(Stored data entries)
=====

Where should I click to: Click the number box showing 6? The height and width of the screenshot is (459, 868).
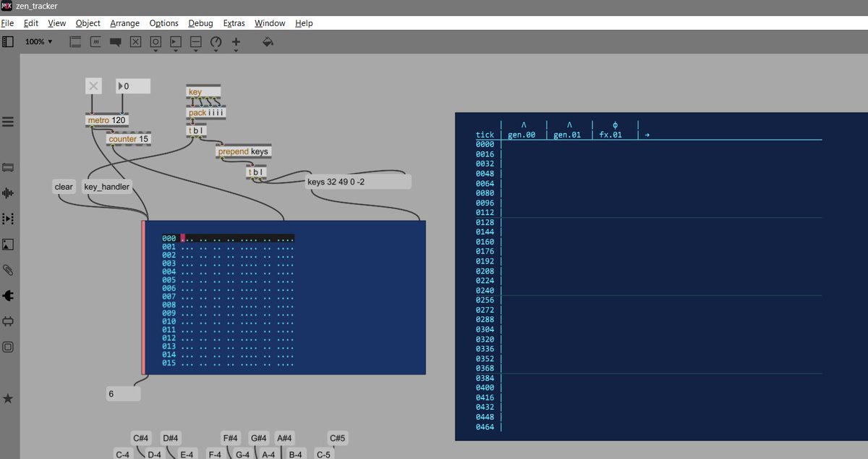pyautogui.click(x=122, y=393)
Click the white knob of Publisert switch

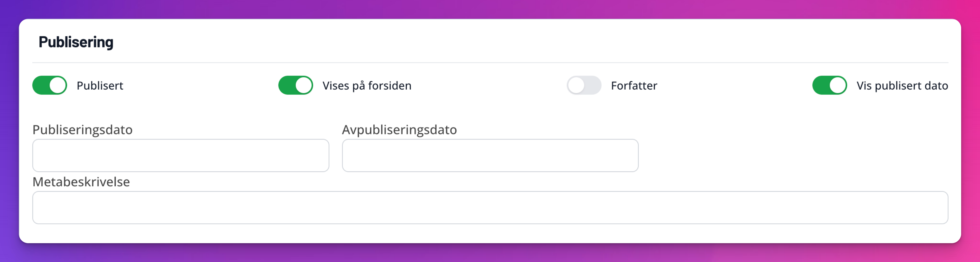57,85
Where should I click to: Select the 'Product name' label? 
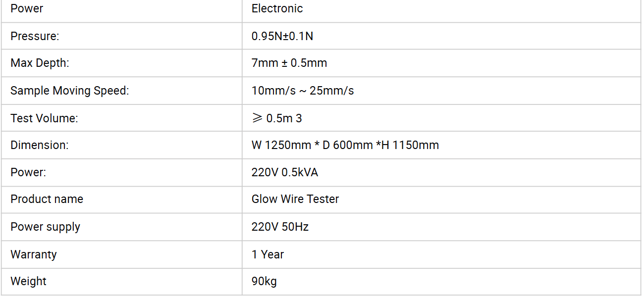pos(47,199)
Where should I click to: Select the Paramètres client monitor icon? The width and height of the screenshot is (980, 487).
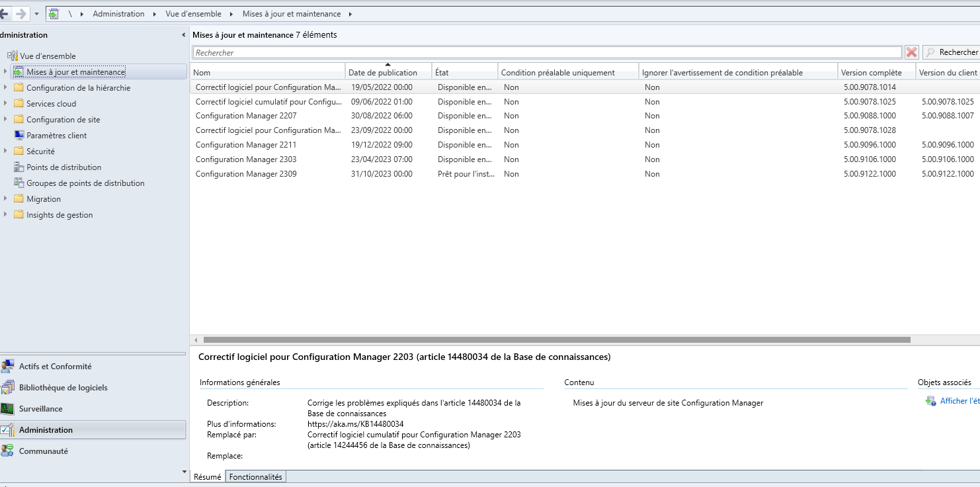coord(19,136)
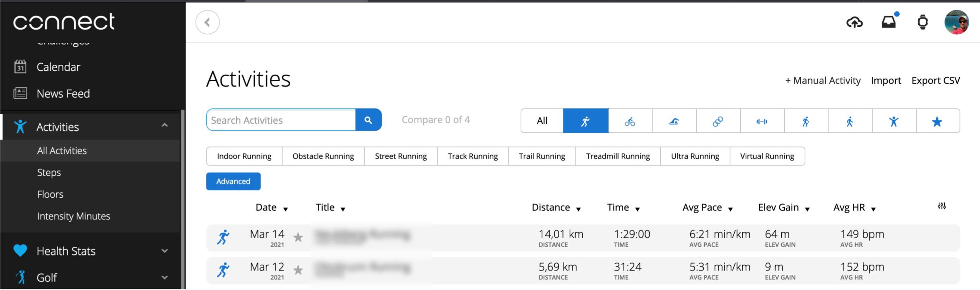This screenshot has width=980, height=290.
Task: Toggle the favorites star filter
Action: (x=937, y=121)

=====

_Action item_
Pictures must not appear in the copy, and every record must be restated word for word.

_Task response_
Where should I click to: Click the number box showing 6? The height and width of the screenshot is (459, 868).
pyautogui.click(x=122, y=393)
Click the white knob of Publisert switch

57,85
Where should I click to: Select the 'Product name' label? 
pos(47,199)
Where should I click to: Select the Paramètres client monitor icon? The width and height of the screenshot is (980, 487).
coord(19,136)
This screenshot has width=980, height=290.
Task: Toggle the favorites star filter
Action: (x=937, y=121)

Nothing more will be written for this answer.